Is it necessary to always build a staircase as a part of the supporting wall?
No. The staircase can also be built as a solitaire in the garden with adding a railing, which depends on the owner of the construction.
What is the height of the stair?
The stair is 200 mm high. Standardly, it is formed by the Jumbo element (200 mm) and the covering board (75 mm). The covering board for each stair always covers the part of the facing area of the Jumbo block. The facing area of the stair is thus 125 mm.
How much is a square meter of the Tri-Lock pavement?
To calculate the price per square meter, we need to know what purpose the pavement is to serve, what terrain it is going to be installed in and what the load will be. Then we can recommend a suitable thickness, reinforcement or surface treatment. The basic price for Tri-Lock with thickness of 100 mm is CZK 400/m2 without VAT and CZK 630/m2 without VAT for 150 mm. Colouring and reinforcement by Fibrex are charged additionally.
What is Tri-Lock made from?
The pavement is made from high-strength precast concrete and it consists of two parts: the lock and the key. The elements of the system are manufactured in two dimensions and weights for maximum protection of the foundation and for various loads.
What are the advantages of Tri-Lock when compared with other systems?
A regular interlocking pavement is not only more demanding when it comes to the base material, preparation of the bottom layer and duration of the installation, but it also often requires securing the side edges of the pavement with curbs to prevent gaps between the individual pieces.
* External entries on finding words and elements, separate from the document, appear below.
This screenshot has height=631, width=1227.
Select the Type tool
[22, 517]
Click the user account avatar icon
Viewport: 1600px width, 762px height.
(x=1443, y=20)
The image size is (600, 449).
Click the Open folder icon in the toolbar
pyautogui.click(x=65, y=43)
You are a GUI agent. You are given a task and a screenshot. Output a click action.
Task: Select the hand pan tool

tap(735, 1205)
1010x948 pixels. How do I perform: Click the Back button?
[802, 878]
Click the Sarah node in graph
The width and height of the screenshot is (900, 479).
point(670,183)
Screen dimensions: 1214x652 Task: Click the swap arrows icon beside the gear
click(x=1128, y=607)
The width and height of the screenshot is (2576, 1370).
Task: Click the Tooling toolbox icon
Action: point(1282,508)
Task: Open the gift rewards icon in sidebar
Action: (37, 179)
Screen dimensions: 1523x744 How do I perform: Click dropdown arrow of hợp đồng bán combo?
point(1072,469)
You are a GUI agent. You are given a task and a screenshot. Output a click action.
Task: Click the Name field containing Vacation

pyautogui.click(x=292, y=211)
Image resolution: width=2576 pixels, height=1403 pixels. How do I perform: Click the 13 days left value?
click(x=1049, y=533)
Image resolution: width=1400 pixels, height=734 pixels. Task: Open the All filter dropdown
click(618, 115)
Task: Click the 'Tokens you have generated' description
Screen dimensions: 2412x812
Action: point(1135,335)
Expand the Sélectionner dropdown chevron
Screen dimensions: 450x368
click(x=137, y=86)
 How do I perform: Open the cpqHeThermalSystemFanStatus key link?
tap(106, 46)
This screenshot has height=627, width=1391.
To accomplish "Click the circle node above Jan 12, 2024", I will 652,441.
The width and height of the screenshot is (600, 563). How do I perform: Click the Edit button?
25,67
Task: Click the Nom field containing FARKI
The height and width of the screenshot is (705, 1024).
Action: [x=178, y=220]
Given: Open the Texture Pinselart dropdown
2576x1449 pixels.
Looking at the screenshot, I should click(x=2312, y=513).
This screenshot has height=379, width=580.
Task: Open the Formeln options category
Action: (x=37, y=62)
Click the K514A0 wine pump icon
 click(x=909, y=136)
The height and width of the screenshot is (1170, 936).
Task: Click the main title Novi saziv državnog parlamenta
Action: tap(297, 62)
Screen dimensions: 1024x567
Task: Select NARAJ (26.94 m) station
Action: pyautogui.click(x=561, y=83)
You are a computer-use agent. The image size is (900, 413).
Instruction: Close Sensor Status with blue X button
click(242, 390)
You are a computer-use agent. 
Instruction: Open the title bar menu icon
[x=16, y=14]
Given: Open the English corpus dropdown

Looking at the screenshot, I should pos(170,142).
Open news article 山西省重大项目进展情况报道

We need to emphasize that such types of pavements are impermeable, without the ability to absorb water after rain. Any slight irregularities of the surface of the pavement creates puddles. When you use Tri-Lock, you don’t need to install curbs along the edges of the pavement and the shape of the pavement prevents the creation of puddles.
How is Tri-Lock assembled?
The individual blocks are standardly assembled manually. For roads, the base is prepared in the same way as for an interlocking pavement but curbs are not required to be used with Tri-Lock. The system is easy and it can be installed by untrained workers supervised by a trained employee. The pavement is maintenance-free for its entire service life.
Can I also use Tri-Lock as a porous pavement?
Yes, you can use the pavement to reinforce areas that will be turfed later. The system is suitable for parking lots, temporary roads and park pavements. It is safe for lawnmowers.
What are the main rules for installing outdoor pavement?
The installation of outdoor pavement must follow several important rules. The pavement must have a falling gradient to prevent the formation of puddles and to allow water that is not absorbed to flow away. When the terrain is sloping, you should choose a rougher surface of the pavement for safer walking. Place the pavement on a permeable, properly pointed base layer of fine chippings (5 cm) placed on a rougher gravel layer (10-15 cm). Use dry quartz sand (0-2 cm) to fill in the joints and let it sit for about three weeks to settle before you sweep the pavement.
What is the load capacity of the interlocking pavement?
If you choose an industrial interlocking pavement, the load capacity is really high. The joint concrete pavement is able to withstand the load of freight traffic of up to 40 tonnes.
What terrain is Tri-Lock suitable for?
Tri-Lock is ideal as reinforcement of areas surrounding buildings, water channels and lake dams. It is ideal for sloping or statically or dynamically exposed areas and slopes that are exposed to erosion. It can be used as permanent concrete mesh installed below the surface of the terrain and so on. Flexibility is achieved by bevelling the internal lock of the blocks that allows using the system in an undulated terrain. It can also be wrapped in the plane and twisted into a helix. It can be applied on slopes of up to 60°. It can also be installed under water.